A decisão teve início quando, à época, a Secretaria de Saúde da Bahia (Sesab) anunciou que colocaria em prática a Política de Saúde Mental do Brasil, que prevê a redução de leitos psiquiátricos de longa permanência.
Segundo a Sesab, além do Juliano Moreira, que conta com 88 leitos, o estado tem em sua rede outros dois hospitais especializados em psiquiatria: o Hospital Especializado Mario Leal, também em Salvador, com 38 leitos, e o Lopes Rodrigues, em Feira de Santana, que conta com 70 leitos.
Orientação da OMS
Levando em consideração os 14,6 milhões de habitantes no estado, a quantidade de leitos disponibilizados vai de encontro ao preconizado pela Organização Mundial da Saúde (OMS), que orienta 3 a 5 leitos para cada mil habitantes.

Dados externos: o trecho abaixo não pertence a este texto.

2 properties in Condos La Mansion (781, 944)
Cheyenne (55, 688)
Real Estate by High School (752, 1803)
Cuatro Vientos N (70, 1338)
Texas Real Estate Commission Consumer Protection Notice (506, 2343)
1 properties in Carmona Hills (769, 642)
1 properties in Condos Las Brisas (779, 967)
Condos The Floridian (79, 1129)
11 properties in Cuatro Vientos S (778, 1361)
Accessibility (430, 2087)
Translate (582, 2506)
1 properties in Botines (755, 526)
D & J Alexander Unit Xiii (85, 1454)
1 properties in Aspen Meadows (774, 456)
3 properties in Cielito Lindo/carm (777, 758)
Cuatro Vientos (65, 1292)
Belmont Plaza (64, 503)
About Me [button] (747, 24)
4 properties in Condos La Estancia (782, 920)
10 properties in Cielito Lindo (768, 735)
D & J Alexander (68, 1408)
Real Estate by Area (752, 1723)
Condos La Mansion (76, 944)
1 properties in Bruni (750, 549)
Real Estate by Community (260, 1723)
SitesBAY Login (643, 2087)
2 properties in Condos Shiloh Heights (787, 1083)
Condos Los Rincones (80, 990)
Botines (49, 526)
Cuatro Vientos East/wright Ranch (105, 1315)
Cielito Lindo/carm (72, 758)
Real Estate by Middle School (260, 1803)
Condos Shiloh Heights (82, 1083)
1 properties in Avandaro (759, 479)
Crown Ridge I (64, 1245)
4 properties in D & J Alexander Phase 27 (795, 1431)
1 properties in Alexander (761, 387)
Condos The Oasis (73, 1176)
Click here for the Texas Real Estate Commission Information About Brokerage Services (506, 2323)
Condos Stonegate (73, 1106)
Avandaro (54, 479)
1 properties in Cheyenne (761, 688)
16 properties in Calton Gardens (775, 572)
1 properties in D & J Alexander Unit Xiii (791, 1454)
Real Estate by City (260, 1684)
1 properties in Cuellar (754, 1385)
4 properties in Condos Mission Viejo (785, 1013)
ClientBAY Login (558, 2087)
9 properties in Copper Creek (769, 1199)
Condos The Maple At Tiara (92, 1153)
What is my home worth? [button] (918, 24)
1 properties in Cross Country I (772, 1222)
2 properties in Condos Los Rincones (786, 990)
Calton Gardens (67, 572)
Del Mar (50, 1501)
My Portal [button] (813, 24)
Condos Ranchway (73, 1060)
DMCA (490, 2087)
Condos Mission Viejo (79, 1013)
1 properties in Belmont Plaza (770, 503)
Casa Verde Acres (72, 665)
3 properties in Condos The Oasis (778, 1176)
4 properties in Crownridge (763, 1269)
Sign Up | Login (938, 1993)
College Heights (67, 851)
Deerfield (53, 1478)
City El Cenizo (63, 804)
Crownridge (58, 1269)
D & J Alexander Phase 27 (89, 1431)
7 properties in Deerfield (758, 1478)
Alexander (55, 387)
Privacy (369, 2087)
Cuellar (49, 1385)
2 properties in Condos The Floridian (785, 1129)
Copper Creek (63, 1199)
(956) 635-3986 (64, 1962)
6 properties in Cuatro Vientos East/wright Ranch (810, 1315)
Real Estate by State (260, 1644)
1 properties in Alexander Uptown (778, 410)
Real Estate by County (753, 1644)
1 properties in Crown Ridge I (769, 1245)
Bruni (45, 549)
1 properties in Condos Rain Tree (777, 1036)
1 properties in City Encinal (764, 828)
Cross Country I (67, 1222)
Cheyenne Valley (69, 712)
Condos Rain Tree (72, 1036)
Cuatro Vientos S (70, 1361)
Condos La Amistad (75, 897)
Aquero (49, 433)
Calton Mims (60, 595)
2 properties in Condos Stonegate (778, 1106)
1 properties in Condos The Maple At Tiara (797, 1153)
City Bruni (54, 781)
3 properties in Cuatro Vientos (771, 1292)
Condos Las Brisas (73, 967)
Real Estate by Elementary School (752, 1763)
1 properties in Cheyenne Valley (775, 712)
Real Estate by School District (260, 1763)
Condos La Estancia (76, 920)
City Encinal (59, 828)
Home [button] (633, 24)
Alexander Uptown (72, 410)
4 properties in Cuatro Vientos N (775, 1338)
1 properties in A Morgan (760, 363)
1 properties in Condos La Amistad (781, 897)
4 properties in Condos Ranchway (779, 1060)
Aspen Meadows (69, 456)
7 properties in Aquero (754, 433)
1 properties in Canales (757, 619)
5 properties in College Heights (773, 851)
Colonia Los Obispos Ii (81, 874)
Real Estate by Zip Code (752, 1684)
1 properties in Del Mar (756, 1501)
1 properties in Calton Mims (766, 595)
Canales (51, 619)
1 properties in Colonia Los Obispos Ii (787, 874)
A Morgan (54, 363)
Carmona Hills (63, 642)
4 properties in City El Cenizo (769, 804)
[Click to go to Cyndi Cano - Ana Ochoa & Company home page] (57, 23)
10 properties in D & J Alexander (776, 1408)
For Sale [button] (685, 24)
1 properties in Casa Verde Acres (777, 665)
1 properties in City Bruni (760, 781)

"No SUS, devido uma interpretação torpe, além da má intenção de alguns, os leitos são em muito menor número, o que preconiza a OMS. Na Bahia, o número de leitos é muito inferior ao que preconiza a OMS. Para alguns é importante acompanhar orientação contra Covid e etc, mas quando chega na psiquiatria o preconceito impera. Leito é uma tecnologia importante".
A avaliação é do dr. Lucas Alves Pereira, professor de psicofarmacologia, mestre em Medicina e Saúde Humana e diretor da Associação Psiquiátrica da Bahia (APB). A entidade, que tem mais de 50 anos, tem como objetivo promover o desenvolvimento da psiquiatria no estado por meio de eventos, cursos, palestras e outras atividades de atualização e capacitação para profissionais da área.
Os hospitais psiquiátricos, no início, eram chamados de asilos e eram conhecidos por tratamentos extremamente cruéis. À medida que a compreensão dos transtornos mentais evoluiu, os hospitais começaram a ser reformados, recebendo novos nomes e adotando práticas de tratamento mais humanizadas.
Segundo ele, o tema é coberto de conceitos prévios e entendimentos falhos, principalmente sobre a Lei 10.216 de 6 de abril de 2001, também conhecida como Lei da Reforma Psiquiátrica, que instituiu um novo modelo de tratamento aos transtornos mentais no Brasil.
"O que a lei estipula é que o tratamento aos transtornos mentais deve ser completo e diversificado. As hospitalizações sem necessidade, que careciam de indicações técnicas, devem ser extinguidas. Mas ela não fala do fim das internações, isso é um erro de interpretação, está bem claro lá que em caso de falha das medidas de tratamento deve ser tratado de maneira intensiva em regime de internação".
Lucas afirma que, na prática, a lei trouxe a diminuição das hospitalizações exageradas e a promoção de um tratamento perfeito. "Hoje em Salvador tem vários hospitais privados. Quem tem plano de saúde vai ter acesso a um hospital com tratamento bastante eficiente. No SUS, devido uma interpretação torpe, além da má intenção de alguns, os leitos são em muito menor número".
Em substituição aos hospitais psiquiátricos, o Ministério da Saúde determinou, em 2002, a criação dos Centros de Atenção Psicossocial (CAPS) em todo o país. Os espaços servem para o acolhimento de pacientes com transtornos mentais, em tratamento não-hospitalar. Entretanto, segundo Lucas, atualmente não têm condições de substituir os hospitais.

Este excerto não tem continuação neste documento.